What needs to be done: Extract every line of the data below and reproduce each one word for word, without changing anything.

Excerpted data:
==================================================

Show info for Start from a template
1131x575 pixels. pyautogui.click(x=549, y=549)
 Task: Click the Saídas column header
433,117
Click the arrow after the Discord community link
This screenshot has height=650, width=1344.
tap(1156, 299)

==================================================

Output for this exercise:
Show info for Start from a template
1131x575 pixels. pyautogui.click(x=549, y=549)
 Task: Click the Saídas column header
433,117
Click the arrow after the Discord community link
This screenshot has height=650, width=1344.
tap(1156, 299)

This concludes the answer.